Park adları ve bir şiir

İki yıl ayrı kalınca memleketten, insan özlüyor elbette...

Beydağlarına baktım, baktım ve İsmail Uyaroğlu'nun şu şiirini okudum iç sesimle:

'Doğuda, Adana'nın oralarda

Binbir kurt, kuş ve eşkıya

Barındıran Toroslar

Antalya'da

Oturmuş denizin karşısına

Lir çalıyor.'

* * *

Beydağları lir çalarken ben halk otobüsüne bindim cebimde dört yıl önce Antalya Büyükşehir Belediyesi'nden aldığım '65 yaş üzeri' kartımla.

'Geçmez amca' dedi sürücü, 'Daha açılmadı 65 yaş üstü kartları.'

Neymiş bu 65 yaş üstü insanların çektiği be kardeşim.

Günlerce evden dışarı çıkma, çıkarsan da şu saatler arasında şöyle bir dolaş dön git ev hapsine.

Ne çileymiş be!

'Ben gençliğin ne olduğunu biliyorum arkadaşım, sen yaşlılığın ne olduğunu biliyor musun?' diye sorar bir şiirinde Orson Welles.

* * *

Raylı taşıma sisteminin rayları döşenmiş Meltem Mahallesi'ne.

Çağdaş bir ulaşım sistemi.

Ama kendisinden bir ses yok şimdilik.

Kenti bir uçtan bir uca dolaşan raylı sistem umarım kısa sürede tüm semtlerde hayata geçirilir.

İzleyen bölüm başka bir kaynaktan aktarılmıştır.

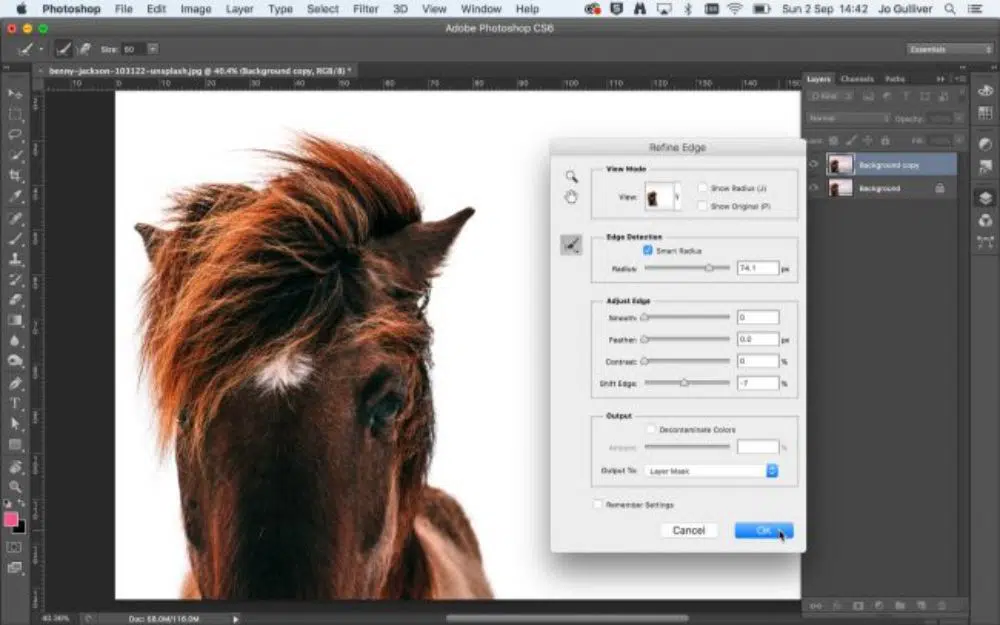Hide the Background copy layer
The width and height of the screenshot is (1000, 625).
click(813, 165)
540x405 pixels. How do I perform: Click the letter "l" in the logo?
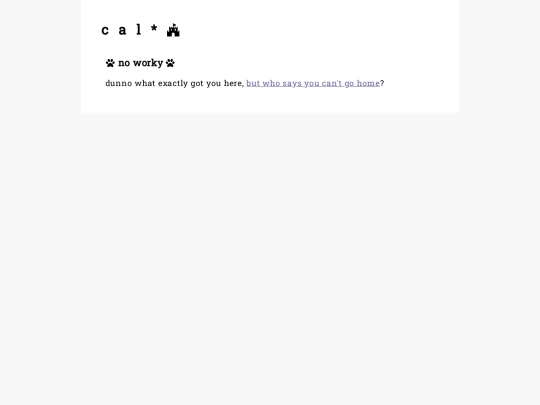pyautogui.click(x=139, y=29)
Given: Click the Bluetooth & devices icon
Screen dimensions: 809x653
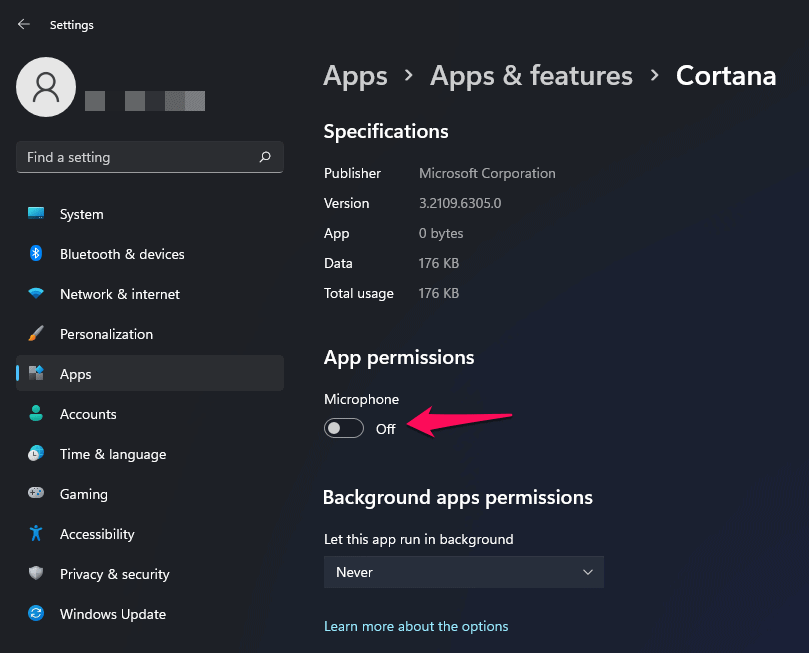Looking at the screenshot, I should click(x=36, y=254).
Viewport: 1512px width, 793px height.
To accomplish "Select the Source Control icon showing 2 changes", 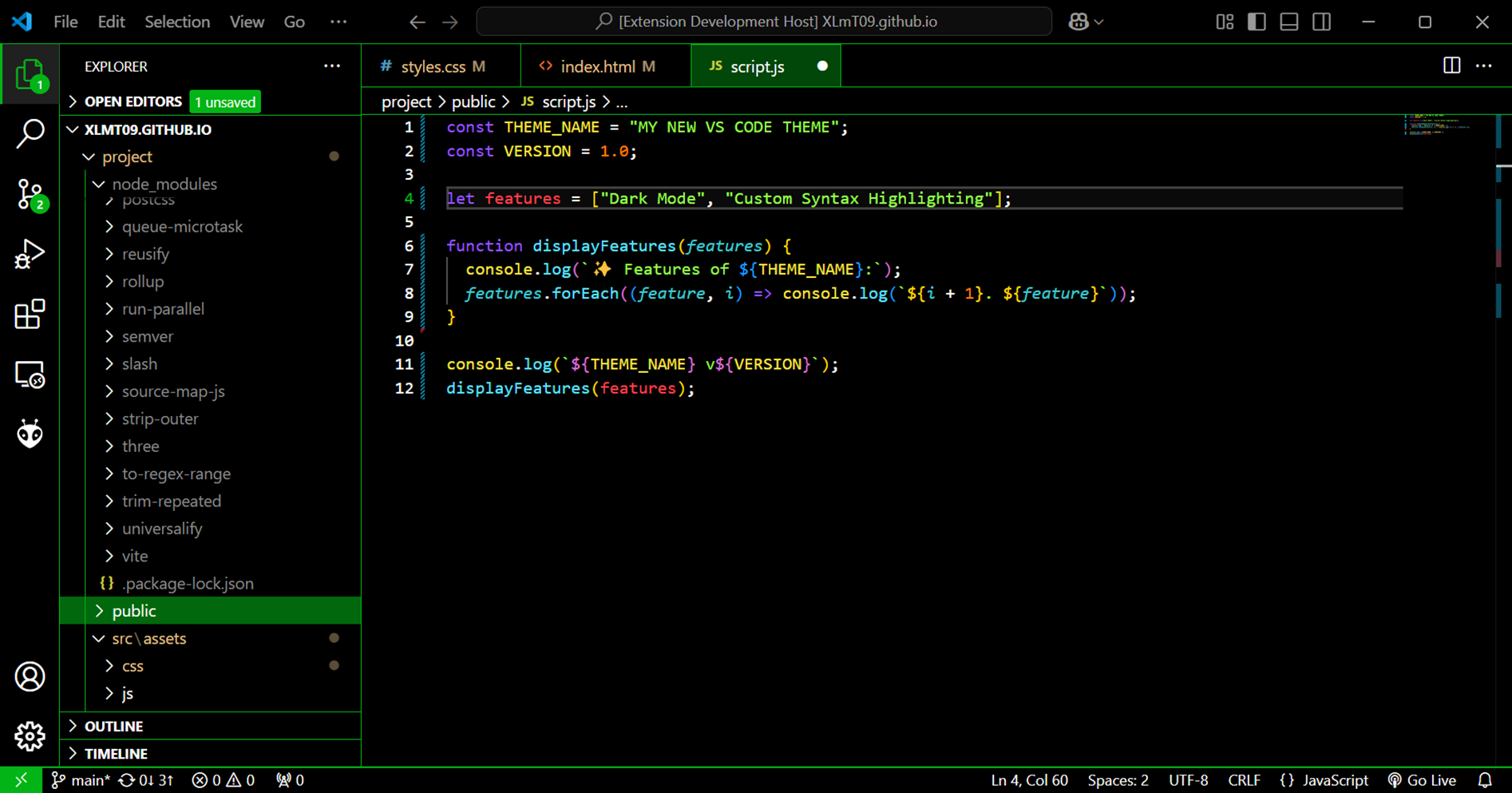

Yaklaşık 24 yıldır oturduğumuz Meltem'de beni sevindiren kalıcı görsellerle de karşılaştım iki yıl sonra.

Ülkemizin 1950'li yıllara dek gördüğü en önemli eğitim sistemi olan Köy Enstitüleri'nin adını taşıyan park idi birisi.

Küçük defterime şöyle yazmışım bir zamanlar.

Alıntı, tarihçimiz Sinan Meydan'dan.

'Köy Enstitüleri kapatıldığından beri Cumhuriyetimiz sabah güneşinden mahrum. Bu karanlık ondan be kardeşim.'

* * *

Ve sonra geçmiş yıllarda yakından tanığım, muhabbetinde bulunduğum sevdiğim iyi insanlardan Hulusi Güven abimizin adını taşıyan park oldu beni o güzel yıllara götüren.

Karşılaştığı insanlara, tanışırken verdiği selam 'Umur bulasın' idi Hulusi Güven'in.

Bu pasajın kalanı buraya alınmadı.